First, conducting high quality research in non-standard settings. Ersilia, a small research non-profit linked to, but outside traditional academia, partnered with the Holistic Drug Discovery and Development Centre (H3D), a non-profit drug discovery centre associated with the University of Cape Town (South Africa). To make this collaboration a success, two of Ersilia’s scientists (myself and Dr. Miquel Duran-Frigola) spent up to 6 months (along 2021 and 2022) at the H3D Centre, to understand the existing capabilities, train its staff in AI tools for drug discovery and ensure successful implementation of the AI models developed as part of the project for ongoing research projects. 

Second, extending AI use to non-expert scientists. AI is becoming increasingly used throughout research fields, but many experimental scientists (like I was once, see this SSI blogpost about the transition from the bench to computer sciences) do not yet leverage its potential. We have focused on making our tool, ZairaChem, fully automated, so that maintaining the existing AI models and training new ones is simply a click away.

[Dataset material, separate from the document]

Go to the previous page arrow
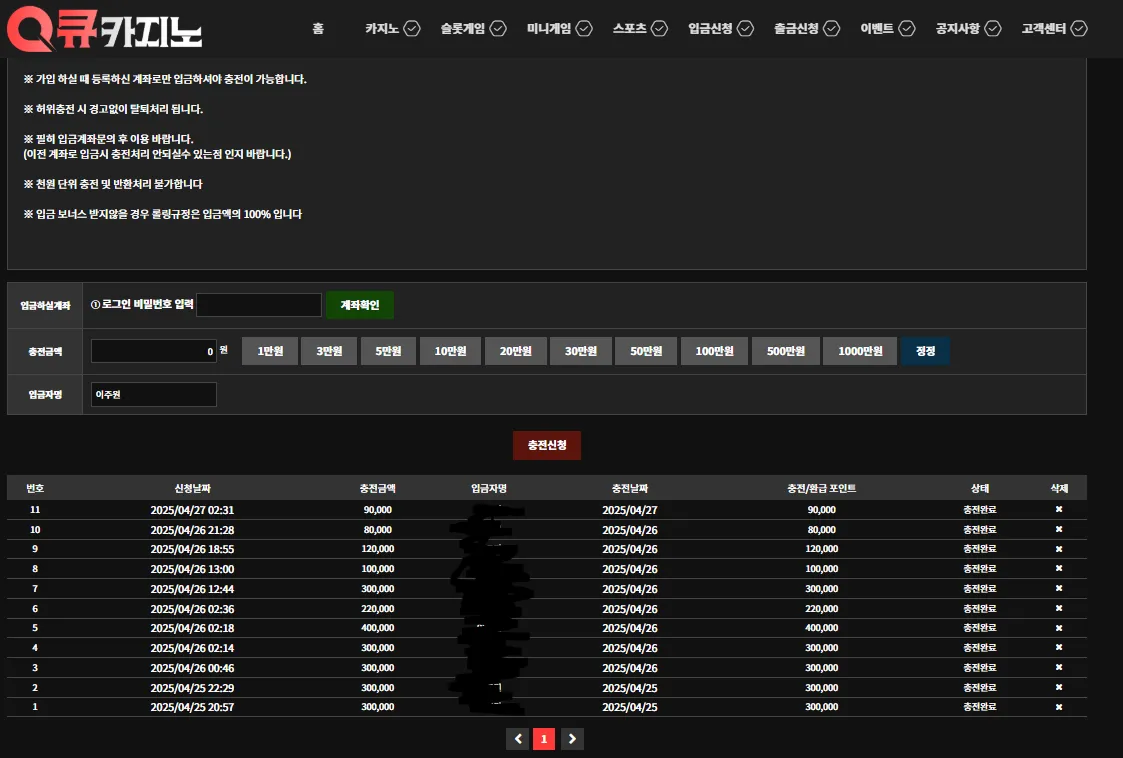The height and width of the screenshot is (758, 1123). (x=518, y=739)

And third, balancing our open source and open access statements with working with IP-protected data. ZairaCehem features an option “anonymize”, that allows the researcher to build a model with IP-sensitive molecules and release it without disclosing the nature of the compounds used as training data. This way, we can leverage data that would otherwise remain shelved and convert it into AI models that might help other researchers. All AI models developed in this project were made available through the Ersilia Model Hub, and we have published the code under a GPLv3 licence. Importantly, the work has just been published in Nature Communications in Open Access, thanks to the support of the SSI fellowship.

In summary, we hope this project sets the basis for expanding the use of AI to accelerate drug discovery against infectious and neglected diseases in institutions located where these diseases are more prevalent, reducing the digital gap and producing state-of-the-art science in traditionally underfunded settings.